Keren dived left out of the way as Garia aimed a kick at his neck which would have snapped it if she had made contact. He rolled and came up to aim his own kick at her back, but she turned and swayed out of his range, her feet automatically adjusting her balance. Their arms simultaneously came up, ready for the next attack. She feinted a duck forward and he saw the intended opening, aiming a kick at her face. She twisted sideways, grabbing the foot as it went past, unbalancing him and pulling him down on his side. She had to twist and roll to keep away from his falling body, he took advantage by thrusting his other foot into her side.
"Oof! That was unfair!"
"It wasn't unfair when you did almost the same thing to me before," he smirked.
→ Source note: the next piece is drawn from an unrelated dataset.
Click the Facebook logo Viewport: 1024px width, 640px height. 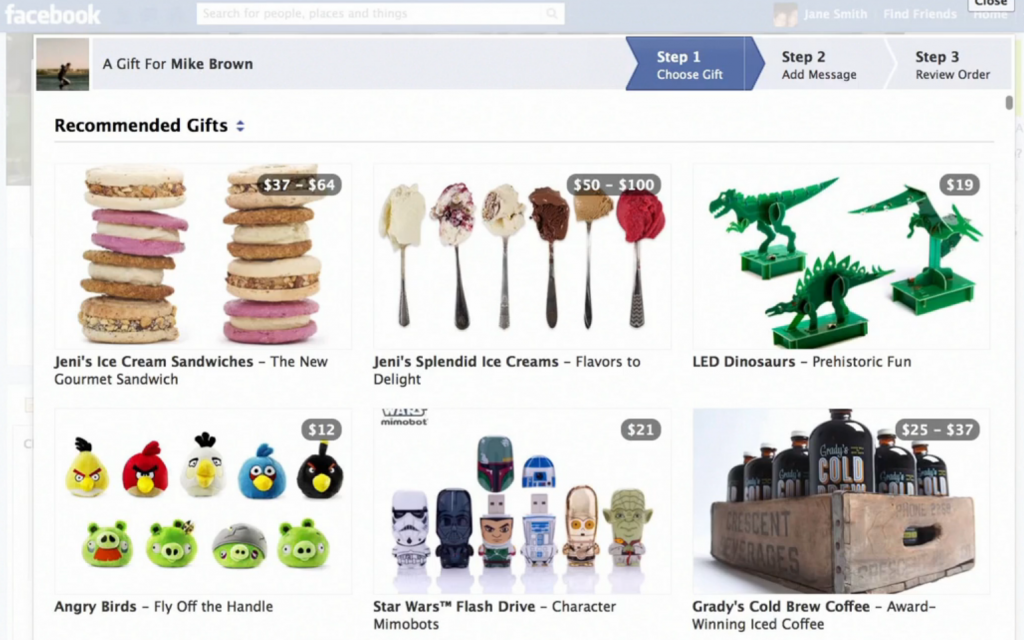pyautogui.click(x=53, y=14)
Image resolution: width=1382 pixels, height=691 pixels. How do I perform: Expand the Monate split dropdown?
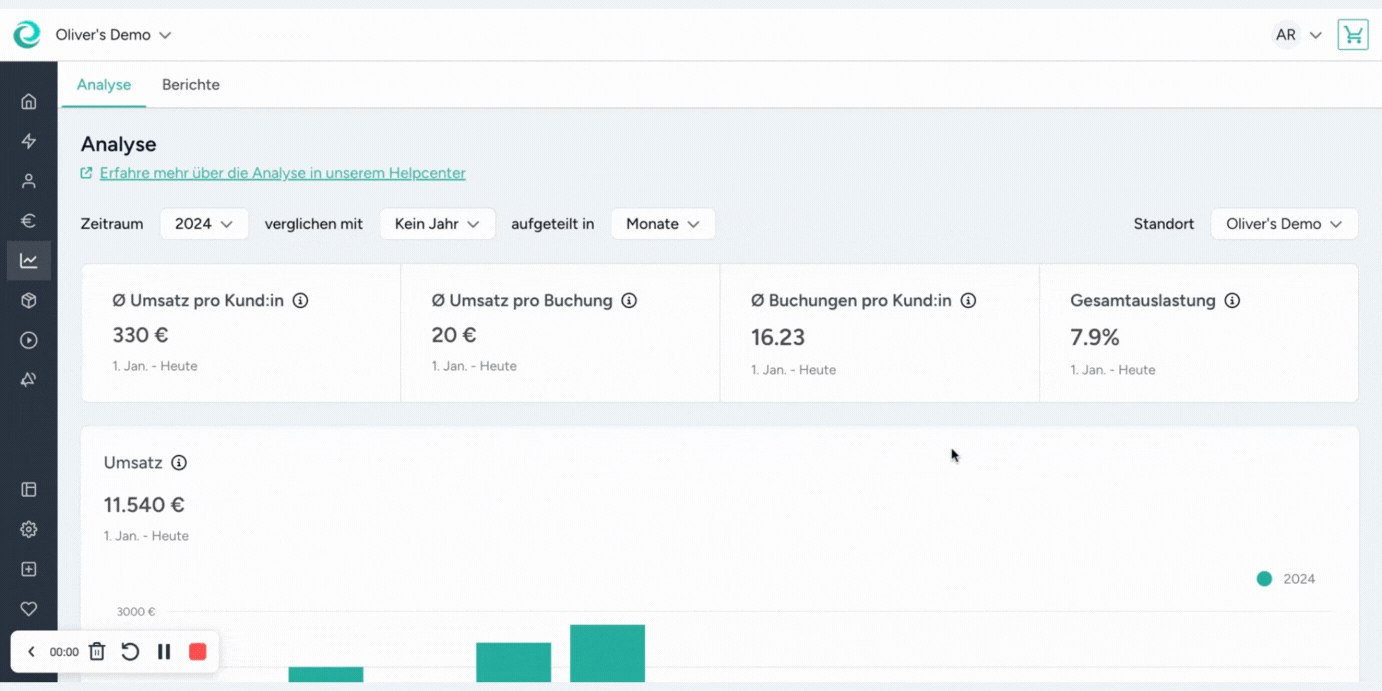coord(662,224)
She pouted back and then grinned. "I acknowledge the hit," she said formally. "Time for a breather, I think," she added. "We've had enough fun, now it's time for some of our men to have theirs."
Sukhana came from the kitchen with a tray of steaming mugs and all the participants stood around drinking and discussing the action. The boys took the opportunity to slide out into the street and spread the word. By the time that two of the armsmen were facing one another on the makeshift mat a small crowd of onlookers had formed, discreetly positioned in the shade of the carriage entrance.
Sometime during the subsequent tuition and practice Garia noticed her audience and turned, giving a quiet word to two of the armsmen who stood watching. These two headed unobtrusively into the common room and out of sight of the watchers. Eventually Keren and Garia decided that everyone had done sufficient and called an end to the session. Towels were distributed and more drinks were brought out.
Garia walked directly toward the onlookers, who suddenly realized that perhaps their presence there might have been unauthorized. The younger members of the small crowd, now numbering around twenty, turned and made to run off but found their way barred by the two armsmen, who stood across the carriage entrance with spears held horizontally to prevent passage. Knowing they could not escape, all turned and bowed or curtseyed low toward the young woman.
"Rise, please," she told them. "It's all right, I don't mind you watching what we're doing in here, I really don't." She smiled at them. "I might change my mind if the whole town turns up, but if you have nothing better to do then I think that it's right that you can see how we train. We have nothing to hide here. I really only came over here to give you a warning, though."
The mother put her arms around her children's shoulders, worried.
"Please, don't, under any circumstances, attempt to do what you have seen us do here this morning," Garia warned them. "Our exercises are not just tumbles and fun, they are designed for fighting among men - and women - and can easily kill or cause permanent injury. We are all well trained and know exactly what our opponent intends to try. I don't want you children to try out any of the moves you have seen us do here this morning and accidentally hurt one another because you didn't have the knowledge or control over what you did. Do you understand me?"
The audience all stared at Garia, too afraid to know how to answer.
"I'll ask again, do you understand what I am telling you? What we do here is dangerous. Yes or no?"
There was a chorus of "Yes, milady", together with some shuffling of feet.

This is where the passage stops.